# New 30rls Pics



## HuckZito (Jan 1, 2008)

Here's some pics of our new setup. 
The Tundra does an awesome job towing with the Equil-i-zer set-up. It feels better then our Trail Cruiser 23QB did with a friction sway, and has amazing power. 
Thanks to everyone here for their help and advice on selecting our new Outback. We Love it!
We are thinking about attending the SoCal Rally in Oct. so we may get a chance to meet some of you there!

Dave


----------



## RizFam (Feb 25, 2006)

Very Nice, Congratulations!









Tami


----------



## wolfwood (Sep 19, 2005)

That Nautical Blue Metallic sure does look great with an Outback out back, doesn't it!? Each Coast sure is lucky to now have it's own combo....
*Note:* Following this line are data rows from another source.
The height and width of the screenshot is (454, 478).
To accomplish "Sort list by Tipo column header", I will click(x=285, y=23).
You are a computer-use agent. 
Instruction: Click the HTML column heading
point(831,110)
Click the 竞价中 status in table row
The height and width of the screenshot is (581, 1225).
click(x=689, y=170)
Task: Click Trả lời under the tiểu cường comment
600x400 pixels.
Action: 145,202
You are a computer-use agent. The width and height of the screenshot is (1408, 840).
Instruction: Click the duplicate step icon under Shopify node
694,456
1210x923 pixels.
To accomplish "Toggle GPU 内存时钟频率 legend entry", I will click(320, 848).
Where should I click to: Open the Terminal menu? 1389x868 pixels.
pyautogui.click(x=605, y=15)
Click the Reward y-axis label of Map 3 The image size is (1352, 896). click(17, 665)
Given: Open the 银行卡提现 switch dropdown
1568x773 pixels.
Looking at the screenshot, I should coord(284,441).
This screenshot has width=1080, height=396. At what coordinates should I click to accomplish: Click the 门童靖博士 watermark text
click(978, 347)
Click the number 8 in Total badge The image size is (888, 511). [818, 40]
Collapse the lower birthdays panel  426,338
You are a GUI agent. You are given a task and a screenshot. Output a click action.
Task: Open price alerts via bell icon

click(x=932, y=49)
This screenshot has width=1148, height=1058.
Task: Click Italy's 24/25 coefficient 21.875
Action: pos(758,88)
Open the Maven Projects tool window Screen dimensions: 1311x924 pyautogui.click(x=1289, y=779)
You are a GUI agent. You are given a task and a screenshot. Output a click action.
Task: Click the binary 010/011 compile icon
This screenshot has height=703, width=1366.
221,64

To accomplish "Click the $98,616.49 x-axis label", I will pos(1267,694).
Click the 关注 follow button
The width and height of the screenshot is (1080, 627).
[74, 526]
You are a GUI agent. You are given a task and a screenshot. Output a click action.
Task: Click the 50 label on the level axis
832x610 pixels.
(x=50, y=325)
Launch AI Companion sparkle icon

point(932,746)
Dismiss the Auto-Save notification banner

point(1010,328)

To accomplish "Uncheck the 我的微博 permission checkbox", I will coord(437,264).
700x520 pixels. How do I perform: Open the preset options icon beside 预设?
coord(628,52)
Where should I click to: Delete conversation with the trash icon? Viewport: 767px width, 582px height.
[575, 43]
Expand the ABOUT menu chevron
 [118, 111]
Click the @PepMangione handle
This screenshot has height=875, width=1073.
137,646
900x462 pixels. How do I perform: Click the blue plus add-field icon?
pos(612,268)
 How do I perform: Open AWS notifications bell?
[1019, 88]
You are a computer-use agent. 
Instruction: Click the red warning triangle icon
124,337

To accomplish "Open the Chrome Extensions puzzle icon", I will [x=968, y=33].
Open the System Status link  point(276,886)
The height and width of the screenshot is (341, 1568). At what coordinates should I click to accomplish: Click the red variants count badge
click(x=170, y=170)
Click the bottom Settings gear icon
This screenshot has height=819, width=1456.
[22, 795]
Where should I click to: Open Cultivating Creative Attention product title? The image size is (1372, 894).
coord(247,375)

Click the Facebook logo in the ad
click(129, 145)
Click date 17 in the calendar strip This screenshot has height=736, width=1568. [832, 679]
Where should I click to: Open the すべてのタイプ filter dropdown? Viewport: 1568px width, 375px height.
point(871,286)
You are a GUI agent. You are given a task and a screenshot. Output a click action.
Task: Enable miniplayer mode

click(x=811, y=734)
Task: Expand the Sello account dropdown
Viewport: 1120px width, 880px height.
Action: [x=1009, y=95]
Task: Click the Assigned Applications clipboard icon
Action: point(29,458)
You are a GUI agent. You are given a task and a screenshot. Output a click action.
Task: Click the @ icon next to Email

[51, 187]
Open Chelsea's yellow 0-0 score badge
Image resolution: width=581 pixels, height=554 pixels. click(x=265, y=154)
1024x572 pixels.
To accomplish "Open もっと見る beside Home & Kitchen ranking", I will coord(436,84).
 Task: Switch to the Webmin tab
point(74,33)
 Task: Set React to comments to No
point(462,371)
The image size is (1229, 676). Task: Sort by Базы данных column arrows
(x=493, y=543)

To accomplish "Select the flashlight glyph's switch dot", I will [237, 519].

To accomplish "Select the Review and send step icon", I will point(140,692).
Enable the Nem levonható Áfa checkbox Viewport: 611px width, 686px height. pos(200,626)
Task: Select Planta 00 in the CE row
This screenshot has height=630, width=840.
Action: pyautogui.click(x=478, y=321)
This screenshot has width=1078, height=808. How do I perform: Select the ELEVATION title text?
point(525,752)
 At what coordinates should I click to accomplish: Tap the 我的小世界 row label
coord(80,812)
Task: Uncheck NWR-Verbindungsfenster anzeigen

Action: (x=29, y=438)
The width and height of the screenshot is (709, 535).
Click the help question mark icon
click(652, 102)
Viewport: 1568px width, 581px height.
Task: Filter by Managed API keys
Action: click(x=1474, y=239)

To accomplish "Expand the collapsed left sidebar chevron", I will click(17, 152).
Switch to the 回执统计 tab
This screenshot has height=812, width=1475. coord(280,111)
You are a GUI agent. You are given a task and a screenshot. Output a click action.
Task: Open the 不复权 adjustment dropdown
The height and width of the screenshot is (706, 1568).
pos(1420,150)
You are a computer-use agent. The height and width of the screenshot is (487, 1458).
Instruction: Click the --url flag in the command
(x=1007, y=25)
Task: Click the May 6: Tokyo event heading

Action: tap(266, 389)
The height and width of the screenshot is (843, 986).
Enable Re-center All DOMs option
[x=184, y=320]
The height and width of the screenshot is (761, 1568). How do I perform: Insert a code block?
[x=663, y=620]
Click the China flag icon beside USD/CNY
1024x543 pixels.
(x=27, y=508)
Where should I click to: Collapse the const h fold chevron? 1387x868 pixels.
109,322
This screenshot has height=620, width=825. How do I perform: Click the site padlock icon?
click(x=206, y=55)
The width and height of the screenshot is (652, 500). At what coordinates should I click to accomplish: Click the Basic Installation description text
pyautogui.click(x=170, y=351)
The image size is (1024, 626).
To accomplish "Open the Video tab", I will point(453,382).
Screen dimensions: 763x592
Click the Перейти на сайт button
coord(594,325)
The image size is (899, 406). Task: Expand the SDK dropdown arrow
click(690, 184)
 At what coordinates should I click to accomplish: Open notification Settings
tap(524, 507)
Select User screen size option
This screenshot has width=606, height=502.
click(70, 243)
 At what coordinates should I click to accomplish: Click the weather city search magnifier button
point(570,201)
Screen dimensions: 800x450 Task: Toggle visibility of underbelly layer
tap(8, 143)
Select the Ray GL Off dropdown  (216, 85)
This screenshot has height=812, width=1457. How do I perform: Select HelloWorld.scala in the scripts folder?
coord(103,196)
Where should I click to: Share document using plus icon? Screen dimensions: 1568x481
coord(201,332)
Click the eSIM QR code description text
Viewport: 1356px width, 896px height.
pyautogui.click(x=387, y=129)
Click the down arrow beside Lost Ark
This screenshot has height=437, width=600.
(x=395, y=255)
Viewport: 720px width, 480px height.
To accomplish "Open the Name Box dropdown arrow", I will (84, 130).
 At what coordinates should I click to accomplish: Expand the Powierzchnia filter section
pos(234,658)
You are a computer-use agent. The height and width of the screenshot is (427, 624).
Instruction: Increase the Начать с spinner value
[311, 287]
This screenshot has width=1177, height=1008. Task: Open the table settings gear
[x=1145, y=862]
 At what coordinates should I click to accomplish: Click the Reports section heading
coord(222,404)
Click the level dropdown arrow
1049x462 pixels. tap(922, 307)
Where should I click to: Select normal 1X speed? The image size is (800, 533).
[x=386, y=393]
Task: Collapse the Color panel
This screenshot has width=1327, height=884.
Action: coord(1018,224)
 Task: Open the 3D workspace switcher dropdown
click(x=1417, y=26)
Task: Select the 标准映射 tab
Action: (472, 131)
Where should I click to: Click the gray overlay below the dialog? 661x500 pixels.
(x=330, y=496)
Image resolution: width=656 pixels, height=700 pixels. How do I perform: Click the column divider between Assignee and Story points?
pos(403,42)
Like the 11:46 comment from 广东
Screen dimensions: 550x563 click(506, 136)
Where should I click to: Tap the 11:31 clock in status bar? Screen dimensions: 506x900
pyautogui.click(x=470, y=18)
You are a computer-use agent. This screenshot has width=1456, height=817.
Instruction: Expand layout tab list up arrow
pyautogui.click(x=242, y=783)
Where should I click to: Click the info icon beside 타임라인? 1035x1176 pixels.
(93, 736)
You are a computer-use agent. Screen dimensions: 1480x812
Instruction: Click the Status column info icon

IT'S OFFICIAL!!! You have great taste in trucks, colors, campers, and websites ...is there more to life????


----------



## Piecemaker (Nov 15, 2007)

Congrats








They look like perfect together.







Thanks for the pics.

Lots of luck and enjoy.

Brian


----------



## skippershe (May 22, 2006)

Great looking setup Dave









You have really good taste in truck colors


----------



## Carey (Mar 6, 2012)

Congrats! Very sweet looking combo. I agree with everyone else, nice color scheme!

Carey


----------



## Oregon_Camper (Sep 13, 2004)

Nice setup....love the color of the TV.


----------



## hpapa4 (Apr 11, 2007)

Great looking rig. Enjoy, enjoy, enjoy.


----------